Figure 2.

mAb therapies to ameliorate type 1 diabetes (T1D). (A, B) Monoclonal antibodies (mAb) treatments can be broadly divided into two categories: depleting mAb or nondepleting (ND)/neutralizing mAb. Some promising mAb treatments are depicted that have been used in either animal models or clinical trials to alter T1D progression. (A) Depleting mAb have been used to target T and B cells in the clinic. Transient depletion of T and B cells delays the progression of β cell autoimmunity. (B) ND mAb have been applied to neutralize cytokines to suppress the proinflammatory milieu of the pancreatic lymph node (PLN) and islets, as well as modulate the properties and activity of various immune effector cells. (C) The relationship between functional β cell mass versus islet inflammation is characterized.
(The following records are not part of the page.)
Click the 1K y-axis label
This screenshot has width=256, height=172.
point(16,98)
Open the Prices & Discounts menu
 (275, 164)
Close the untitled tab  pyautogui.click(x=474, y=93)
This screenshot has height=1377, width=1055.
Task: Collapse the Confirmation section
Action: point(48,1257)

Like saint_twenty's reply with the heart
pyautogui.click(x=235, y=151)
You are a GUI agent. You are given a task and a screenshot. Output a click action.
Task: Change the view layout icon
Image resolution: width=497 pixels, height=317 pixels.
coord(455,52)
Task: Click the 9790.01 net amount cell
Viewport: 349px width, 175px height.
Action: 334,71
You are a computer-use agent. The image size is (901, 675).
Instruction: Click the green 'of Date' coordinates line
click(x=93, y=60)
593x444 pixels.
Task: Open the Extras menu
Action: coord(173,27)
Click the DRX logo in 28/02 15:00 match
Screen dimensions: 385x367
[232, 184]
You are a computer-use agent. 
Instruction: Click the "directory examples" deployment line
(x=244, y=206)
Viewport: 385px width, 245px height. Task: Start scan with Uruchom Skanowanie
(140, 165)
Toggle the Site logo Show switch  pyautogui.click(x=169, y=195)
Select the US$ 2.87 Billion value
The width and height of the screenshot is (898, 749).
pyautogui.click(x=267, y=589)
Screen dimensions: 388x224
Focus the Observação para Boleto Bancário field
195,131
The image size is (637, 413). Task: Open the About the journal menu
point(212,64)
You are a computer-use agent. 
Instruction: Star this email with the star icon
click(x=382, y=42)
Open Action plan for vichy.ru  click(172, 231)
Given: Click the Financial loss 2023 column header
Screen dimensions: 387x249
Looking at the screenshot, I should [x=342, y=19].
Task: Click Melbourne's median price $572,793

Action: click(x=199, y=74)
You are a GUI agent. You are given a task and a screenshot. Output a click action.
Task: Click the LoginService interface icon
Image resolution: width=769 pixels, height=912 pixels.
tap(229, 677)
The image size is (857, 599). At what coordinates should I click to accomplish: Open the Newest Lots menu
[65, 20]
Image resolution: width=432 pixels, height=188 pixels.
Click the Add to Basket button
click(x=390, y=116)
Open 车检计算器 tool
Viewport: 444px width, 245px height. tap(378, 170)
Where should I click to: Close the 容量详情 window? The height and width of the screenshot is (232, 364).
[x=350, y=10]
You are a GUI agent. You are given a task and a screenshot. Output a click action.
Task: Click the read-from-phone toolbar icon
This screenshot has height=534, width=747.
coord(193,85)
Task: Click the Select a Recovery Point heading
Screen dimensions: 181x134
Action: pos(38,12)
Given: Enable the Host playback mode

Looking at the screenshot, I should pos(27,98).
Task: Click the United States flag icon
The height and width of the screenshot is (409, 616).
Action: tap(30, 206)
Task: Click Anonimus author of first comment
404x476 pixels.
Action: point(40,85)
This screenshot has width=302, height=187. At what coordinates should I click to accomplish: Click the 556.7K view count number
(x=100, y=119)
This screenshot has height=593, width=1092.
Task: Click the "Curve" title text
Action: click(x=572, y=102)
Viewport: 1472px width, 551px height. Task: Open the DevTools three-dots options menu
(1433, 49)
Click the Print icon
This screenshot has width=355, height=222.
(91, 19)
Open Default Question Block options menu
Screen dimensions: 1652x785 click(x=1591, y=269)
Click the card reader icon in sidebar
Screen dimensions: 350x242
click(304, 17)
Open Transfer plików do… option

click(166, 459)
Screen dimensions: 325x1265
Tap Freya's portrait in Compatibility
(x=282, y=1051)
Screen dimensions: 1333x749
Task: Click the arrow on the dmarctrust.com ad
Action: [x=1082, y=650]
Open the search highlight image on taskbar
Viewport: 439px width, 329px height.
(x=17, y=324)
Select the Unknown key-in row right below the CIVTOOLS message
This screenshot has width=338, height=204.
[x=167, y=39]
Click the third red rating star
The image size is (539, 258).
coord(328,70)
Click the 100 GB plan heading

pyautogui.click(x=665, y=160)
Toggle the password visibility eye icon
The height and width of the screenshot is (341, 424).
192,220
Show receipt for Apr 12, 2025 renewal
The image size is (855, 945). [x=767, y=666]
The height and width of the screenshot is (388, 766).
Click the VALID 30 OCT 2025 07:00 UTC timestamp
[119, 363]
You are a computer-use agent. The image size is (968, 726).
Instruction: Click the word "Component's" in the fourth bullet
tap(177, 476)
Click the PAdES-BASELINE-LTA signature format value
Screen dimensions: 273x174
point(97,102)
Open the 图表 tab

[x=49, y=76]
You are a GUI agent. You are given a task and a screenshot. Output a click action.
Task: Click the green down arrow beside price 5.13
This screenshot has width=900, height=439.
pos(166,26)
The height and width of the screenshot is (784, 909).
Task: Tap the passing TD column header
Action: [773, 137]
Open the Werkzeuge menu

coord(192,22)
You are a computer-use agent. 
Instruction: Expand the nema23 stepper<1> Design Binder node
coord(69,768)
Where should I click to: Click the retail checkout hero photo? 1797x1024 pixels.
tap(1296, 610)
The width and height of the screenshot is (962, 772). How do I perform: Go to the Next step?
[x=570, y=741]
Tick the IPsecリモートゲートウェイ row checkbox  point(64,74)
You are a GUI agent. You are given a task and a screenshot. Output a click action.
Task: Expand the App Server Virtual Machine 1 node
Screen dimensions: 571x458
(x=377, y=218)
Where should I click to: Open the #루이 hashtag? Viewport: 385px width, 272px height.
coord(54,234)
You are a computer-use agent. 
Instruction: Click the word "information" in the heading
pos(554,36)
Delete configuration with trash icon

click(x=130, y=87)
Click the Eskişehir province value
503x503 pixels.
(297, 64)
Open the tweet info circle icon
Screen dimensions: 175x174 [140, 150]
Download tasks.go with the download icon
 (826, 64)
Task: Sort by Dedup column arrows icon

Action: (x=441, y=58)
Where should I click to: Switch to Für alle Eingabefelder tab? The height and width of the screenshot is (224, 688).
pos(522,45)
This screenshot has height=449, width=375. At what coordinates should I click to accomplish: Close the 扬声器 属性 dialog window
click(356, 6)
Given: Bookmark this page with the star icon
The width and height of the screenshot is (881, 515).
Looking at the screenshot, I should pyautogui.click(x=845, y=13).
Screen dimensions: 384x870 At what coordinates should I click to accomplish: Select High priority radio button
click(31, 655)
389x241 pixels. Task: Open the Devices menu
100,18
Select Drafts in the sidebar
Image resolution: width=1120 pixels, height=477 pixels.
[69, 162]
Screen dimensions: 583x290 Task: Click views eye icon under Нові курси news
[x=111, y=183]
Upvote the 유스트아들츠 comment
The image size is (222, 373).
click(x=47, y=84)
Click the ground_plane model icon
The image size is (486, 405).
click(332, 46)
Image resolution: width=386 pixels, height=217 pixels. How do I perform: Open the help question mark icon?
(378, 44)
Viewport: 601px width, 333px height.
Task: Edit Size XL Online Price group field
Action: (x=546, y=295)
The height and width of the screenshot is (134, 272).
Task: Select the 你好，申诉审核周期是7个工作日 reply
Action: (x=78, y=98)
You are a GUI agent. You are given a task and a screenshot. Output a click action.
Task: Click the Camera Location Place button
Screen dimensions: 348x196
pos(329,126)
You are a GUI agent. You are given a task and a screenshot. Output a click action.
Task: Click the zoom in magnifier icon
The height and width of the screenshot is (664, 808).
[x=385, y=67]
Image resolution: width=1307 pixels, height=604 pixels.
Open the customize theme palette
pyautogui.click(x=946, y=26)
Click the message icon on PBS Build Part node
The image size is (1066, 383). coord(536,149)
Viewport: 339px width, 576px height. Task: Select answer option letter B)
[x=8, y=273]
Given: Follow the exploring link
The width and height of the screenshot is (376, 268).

Over time, increased chronic islet inflammation results in decreased functional β cell mass, first detected via metabolic abnormalities, and ultimately leading to deficient insulin production, prompting clinical diagnosis of T1D. Individuals at different stages of T1D progression have treated with mAb therapies to alter T1D progression, and in turn (D) prevent diabetes onset, or (E) rescue residual β cell mass after clinical T1D diagnosis. Typically, these clinical trials have used metabolic readouts for β cell function as primary endpoints to determine therapeutic efficacy (C).